Please return only the lines from the one holding "Open the Settings" through the one holding "Collapse the 应用导航", exactly as they appear in the records below, both ends included.
........
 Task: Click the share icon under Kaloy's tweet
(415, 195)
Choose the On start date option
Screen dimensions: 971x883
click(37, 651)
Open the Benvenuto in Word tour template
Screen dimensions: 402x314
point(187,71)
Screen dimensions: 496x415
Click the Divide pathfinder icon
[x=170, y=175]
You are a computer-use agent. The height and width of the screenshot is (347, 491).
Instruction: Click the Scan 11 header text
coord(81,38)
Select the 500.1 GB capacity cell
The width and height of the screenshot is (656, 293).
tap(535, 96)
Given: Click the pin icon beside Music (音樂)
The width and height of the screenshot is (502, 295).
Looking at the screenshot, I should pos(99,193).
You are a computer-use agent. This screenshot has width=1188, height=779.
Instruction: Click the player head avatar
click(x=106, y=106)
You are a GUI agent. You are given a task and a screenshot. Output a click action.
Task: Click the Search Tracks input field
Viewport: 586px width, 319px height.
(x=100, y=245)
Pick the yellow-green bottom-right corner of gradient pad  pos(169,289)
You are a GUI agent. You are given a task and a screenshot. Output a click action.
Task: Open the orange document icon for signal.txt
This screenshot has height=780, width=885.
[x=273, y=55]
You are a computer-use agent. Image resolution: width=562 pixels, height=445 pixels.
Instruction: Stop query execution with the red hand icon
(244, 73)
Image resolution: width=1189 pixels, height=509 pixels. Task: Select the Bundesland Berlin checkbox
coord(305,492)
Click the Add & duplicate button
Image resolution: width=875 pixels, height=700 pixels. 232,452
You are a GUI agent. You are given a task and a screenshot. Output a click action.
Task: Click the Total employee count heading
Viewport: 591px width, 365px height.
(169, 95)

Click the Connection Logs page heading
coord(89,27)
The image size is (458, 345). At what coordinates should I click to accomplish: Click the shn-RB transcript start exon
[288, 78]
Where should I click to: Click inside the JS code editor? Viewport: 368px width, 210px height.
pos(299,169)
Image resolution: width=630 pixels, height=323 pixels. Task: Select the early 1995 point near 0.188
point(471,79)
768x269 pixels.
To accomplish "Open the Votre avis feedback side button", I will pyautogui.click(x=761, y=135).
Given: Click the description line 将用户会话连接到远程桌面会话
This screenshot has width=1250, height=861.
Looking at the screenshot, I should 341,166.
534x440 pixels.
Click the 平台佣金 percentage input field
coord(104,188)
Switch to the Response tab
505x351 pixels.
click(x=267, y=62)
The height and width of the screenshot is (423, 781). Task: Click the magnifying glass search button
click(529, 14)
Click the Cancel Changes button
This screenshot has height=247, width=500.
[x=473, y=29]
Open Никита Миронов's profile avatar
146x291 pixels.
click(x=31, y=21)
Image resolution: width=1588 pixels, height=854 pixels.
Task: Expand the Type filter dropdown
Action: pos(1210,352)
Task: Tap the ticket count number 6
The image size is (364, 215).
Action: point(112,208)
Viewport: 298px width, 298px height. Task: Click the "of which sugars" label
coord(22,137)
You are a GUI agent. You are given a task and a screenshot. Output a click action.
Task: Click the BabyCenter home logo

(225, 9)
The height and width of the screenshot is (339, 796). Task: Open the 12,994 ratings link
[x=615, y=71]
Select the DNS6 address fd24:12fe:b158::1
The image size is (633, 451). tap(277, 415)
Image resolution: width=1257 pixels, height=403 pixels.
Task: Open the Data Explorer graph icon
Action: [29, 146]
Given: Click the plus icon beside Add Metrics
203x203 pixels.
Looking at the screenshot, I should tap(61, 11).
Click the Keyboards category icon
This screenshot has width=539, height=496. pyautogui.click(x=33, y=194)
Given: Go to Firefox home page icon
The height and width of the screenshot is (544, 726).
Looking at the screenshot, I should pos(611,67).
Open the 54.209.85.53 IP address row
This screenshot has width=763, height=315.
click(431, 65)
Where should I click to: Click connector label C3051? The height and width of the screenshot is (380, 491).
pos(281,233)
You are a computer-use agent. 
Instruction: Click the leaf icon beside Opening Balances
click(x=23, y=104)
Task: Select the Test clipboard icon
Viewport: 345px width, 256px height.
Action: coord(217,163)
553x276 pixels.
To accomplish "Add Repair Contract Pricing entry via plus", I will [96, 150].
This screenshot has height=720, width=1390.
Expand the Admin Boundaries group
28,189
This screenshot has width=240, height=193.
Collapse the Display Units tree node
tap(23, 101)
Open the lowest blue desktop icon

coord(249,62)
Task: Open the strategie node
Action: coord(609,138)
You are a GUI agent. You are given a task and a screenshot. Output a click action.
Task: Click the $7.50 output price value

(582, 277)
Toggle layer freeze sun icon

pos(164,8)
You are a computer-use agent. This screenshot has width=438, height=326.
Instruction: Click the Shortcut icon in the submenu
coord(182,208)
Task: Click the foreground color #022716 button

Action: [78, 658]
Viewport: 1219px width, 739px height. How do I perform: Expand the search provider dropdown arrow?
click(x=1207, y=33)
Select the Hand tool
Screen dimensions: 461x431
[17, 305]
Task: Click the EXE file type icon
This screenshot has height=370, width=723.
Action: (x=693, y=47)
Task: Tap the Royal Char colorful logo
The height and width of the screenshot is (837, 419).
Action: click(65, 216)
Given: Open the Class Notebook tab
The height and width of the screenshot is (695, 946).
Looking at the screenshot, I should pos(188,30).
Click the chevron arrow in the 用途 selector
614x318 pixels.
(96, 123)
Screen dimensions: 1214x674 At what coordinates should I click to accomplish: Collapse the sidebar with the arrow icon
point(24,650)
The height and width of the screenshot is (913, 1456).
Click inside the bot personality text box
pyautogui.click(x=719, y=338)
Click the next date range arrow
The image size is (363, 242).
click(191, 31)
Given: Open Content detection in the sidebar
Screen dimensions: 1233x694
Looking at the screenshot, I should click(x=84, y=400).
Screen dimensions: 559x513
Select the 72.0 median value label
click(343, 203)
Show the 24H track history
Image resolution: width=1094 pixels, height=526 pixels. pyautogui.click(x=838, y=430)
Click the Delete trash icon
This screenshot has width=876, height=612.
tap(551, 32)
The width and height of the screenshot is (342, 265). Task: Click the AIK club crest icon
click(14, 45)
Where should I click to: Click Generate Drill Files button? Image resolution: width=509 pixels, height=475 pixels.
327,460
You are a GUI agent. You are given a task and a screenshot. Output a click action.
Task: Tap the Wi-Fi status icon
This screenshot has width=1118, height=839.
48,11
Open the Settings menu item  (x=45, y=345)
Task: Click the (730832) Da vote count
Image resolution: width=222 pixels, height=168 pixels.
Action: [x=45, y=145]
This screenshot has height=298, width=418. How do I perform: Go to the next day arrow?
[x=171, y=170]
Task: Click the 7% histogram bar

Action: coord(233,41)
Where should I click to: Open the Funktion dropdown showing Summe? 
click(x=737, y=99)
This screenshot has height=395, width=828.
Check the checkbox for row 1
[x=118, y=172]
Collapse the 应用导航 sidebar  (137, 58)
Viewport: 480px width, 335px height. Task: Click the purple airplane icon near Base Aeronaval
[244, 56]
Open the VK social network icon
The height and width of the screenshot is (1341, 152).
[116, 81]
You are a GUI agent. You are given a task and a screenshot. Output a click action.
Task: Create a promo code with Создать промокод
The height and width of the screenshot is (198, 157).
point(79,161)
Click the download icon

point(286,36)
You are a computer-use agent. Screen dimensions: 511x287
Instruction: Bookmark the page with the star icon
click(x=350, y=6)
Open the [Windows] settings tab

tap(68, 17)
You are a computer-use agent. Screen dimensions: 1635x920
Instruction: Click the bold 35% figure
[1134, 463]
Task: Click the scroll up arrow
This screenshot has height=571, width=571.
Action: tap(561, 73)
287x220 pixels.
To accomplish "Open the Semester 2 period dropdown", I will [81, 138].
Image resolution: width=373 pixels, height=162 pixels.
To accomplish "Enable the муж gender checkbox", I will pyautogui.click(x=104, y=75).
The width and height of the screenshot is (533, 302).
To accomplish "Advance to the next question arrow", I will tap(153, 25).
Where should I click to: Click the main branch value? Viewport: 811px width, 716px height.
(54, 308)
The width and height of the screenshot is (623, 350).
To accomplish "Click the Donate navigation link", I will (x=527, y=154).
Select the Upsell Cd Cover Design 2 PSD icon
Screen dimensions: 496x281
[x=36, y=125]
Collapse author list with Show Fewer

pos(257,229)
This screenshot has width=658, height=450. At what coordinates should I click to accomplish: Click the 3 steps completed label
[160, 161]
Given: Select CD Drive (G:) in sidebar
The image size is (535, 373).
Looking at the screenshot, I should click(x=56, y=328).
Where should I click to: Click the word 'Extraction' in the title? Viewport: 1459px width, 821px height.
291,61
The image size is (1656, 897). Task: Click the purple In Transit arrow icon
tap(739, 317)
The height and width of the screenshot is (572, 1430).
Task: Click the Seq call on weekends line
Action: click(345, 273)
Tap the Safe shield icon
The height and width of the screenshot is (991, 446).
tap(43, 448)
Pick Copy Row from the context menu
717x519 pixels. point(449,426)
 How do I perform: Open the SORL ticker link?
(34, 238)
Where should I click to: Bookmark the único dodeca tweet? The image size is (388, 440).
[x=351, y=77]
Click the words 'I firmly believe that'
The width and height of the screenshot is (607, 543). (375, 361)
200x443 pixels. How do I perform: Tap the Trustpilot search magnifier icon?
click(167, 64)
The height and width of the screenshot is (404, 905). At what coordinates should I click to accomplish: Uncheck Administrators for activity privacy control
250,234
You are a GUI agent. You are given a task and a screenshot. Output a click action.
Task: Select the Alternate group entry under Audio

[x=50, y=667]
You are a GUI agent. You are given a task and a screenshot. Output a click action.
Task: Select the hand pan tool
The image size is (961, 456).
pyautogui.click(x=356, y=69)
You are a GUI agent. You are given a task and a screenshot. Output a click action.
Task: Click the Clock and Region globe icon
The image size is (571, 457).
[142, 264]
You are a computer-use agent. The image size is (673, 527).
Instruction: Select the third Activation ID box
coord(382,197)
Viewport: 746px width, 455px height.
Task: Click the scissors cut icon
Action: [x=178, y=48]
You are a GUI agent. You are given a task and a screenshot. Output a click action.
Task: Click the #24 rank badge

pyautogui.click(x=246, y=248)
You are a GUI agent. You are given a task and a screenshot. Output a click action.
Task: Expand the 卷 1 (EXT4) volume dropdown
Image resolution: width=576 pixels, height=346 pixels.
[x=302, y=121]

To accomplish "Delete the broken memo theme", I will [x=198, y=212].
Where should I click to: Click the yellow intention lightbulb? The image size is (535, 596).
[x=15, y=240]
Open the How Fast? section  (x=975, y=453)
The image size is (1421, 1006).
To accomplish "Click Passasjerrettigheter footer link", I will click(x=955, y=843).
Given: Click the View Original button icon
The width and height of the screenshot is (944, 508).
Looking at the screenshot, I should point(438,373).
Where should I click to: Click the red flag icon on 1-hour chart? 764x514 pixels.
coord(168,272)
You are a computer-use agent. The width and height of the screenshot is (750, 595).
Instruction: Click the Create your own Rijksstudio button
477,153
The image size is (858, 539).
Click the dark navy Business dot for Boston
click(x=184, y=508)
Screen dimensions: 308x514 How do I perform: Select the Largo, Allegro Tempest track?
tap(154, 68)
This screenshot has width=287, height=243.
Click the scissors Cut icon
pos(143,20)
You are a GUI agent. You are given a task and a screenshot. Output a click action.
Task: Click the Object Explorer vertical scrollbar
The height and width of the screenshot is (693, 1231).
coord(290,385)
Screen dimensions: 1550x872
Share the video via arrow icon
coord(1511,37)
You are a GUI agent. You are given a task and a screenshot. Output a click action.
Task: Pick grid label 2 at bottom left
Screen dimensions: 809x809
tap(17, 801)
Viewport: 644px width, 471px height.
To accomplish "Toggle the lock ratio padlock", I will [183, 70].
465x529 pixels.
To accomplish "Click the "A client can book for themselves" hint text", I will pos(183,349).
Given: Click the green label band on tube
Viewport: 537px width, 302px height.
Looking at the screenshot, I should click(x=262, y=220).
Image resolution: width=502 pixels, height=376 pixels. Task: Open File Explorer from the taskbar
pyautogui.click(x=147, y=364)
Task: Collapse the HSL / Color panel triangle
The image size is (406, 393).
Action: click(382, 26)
........
■ RESPONSE ■
Open the Settings menu item  (x=45, y=345)
Task: Click the (730832) Da vote count
Image resolution: width=222 pixels, height=168 pixels.
Action: [x=45, y=145]
This screenshot has height=298, width=418. How do I perform: Go to the next day arrow?
[x=171, y=170]
Task: Click the 7% histogram bar

Action: coord(233,41)
Where should I click to: Open the Funktion dropdown showing Summe? 
click(x=737, y=99)
This screenshot has height=395, width=828.
Check the checkbox for row 1
[x=118, y=172]
Collapse the 应用导航 sidebar  (137, 58)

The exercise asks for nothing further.